Unable To Load Module

Hello.

Pretty sure nobody remember me. I discovered Python a few months ago. I came here, and a couple of people helped me get started and I appreciate it. Then a bunch of problems, both personal and digital, hit me all at once. I’m back now. New computer. (Unfortunately, I still have the same bad attitude.)
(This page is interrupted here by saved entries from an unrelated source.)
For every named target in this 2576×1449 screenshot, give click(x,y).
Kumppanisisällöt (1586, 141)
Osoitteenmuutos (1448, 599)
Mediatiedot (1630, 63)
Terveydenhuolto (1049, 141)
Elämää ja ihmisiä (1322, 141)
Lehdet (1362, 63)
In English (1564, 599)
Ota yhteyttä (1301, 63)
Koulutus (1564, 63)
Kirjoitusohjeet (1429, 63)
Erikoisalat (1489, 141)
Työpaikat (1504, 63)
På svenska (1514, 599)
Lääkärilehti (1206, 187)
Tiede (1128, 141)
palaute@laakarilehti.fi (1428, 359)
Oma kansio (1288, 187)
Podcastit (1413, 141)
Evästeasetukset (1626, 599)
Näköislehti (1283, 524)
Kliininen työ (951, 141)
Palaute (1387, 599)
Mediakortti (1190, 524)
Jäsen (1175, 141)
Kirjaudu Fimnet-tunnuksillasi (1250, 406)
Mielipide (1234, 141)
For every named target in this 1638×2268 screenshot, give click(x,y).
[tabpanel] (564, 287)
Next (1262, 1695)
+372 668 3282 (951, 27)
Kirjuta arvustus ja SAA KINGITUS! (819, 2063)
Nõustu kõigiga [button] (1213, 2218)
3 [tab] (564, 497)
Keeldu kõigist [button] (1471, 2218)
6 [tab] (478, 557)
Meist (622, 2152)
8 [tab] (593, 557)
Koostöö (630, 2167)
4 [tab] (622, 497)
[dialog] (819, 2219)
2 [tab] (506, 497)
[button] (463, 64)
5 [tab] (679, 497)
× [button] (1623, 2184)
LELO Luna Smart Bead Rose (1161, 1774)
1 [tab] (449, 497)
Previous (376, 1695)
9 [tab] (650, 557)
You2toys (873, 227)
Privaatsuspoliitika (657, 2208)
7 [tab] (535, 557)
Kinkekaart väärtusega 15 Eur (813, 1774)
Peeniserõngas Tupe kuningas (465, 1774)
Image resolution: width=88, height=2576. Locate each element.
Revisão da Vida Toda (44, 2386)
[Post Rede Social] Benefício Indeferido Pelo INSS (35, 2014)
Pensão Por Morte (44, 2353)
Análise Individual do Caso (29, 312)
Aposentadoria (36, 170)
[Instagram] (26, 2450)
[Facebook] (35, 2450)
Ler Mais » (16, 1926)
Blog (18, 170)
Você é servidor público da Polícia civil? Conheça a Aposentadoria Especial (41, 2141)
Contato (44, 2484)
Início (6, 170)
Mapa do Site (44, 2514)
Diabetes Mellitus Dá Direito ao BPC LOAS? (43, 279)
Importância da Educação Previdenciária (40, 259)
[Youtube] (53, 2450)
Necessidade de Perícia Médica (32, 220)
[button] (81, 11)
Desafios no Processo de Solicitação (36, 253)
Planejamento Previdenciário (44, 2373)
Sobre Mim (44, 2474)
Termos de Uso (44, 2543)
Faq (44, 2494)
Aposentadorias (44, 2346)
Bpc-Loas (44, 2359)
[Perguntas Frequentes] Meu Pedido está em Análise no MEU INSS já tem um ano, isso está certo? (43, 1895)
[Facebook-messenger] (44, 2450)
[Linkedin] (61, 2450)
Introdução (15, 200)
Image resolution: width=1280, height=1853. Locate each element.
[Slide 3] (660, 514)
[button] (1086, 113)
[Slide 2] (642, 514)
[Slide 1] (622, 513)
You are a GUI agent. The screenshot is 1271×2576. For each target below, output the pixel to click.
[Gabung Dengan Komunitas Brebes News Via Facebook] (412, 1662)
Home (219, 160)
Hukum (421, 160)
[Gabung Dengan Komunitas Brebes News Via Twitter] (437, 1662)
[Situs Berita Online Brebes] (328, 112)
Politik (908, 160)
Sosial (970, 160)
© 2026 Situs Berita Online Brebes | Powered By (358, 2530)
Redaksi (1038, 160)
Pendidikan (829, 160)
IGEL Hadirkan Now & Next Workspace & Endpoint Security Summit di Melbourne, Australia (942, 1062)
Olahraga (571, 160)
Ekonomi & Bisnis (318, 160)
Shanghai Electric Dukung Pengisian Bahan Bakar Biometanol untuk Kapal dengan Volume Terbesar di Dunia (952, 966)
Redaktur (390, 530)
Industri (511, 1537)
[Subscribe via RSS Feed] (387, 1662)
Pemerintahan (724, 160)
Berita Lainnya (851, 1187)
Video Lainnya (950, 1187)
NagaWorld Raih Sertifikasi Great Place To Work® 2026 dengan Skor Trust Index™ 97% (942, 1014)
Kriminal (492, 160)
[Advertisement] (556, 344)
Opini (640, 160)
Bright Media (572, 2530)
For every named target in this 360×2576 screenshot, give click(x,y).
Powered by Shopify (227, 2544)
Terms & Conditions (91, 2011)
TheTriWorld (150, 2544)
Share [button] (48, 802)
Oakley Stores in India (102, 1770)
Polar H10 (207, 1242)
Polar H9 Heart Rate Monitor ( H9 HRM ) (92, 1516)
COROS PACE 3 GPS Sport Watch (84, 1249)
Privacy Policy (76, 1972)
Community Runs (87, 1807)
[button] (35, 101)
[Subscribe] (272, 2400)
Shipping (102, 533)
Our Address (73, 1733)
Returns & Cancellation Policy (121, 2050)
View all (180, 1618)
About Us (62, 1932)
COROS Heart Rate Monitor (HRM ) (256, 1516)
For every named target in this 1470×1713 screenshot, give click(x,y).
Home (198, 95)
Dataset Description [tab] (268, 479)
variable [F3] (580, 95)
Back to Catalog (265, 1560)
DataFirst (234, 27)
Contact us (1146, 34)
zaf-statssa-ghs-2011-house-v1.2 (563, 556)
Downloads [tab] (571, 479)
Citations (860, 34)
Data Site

Just started practicing with Python again today, I was able to use the suppled modules before, but I’m unable to now. Maybe I need to type the path. Or I’m doing something else wrong.

Shouldn’t this code work:

import string
BN = ‘BNnMuy’
BY = lower (BN)
print (BY)

I get message ‘lower’ not defined.

Any idea??

Thank you,

lower is not a (global) function. You can get a list of built-in functions here: Built-in Functions — Python 3.9.4 documentation

What you seem to want is the lower method of str objects:

bn = 'BNnMuy'
by = bn.lower()
print(by)

Another thing: importing a module like import string doesn’t give you access to its functions in the way you think: you have to access the functions like this: string.capwords(bn)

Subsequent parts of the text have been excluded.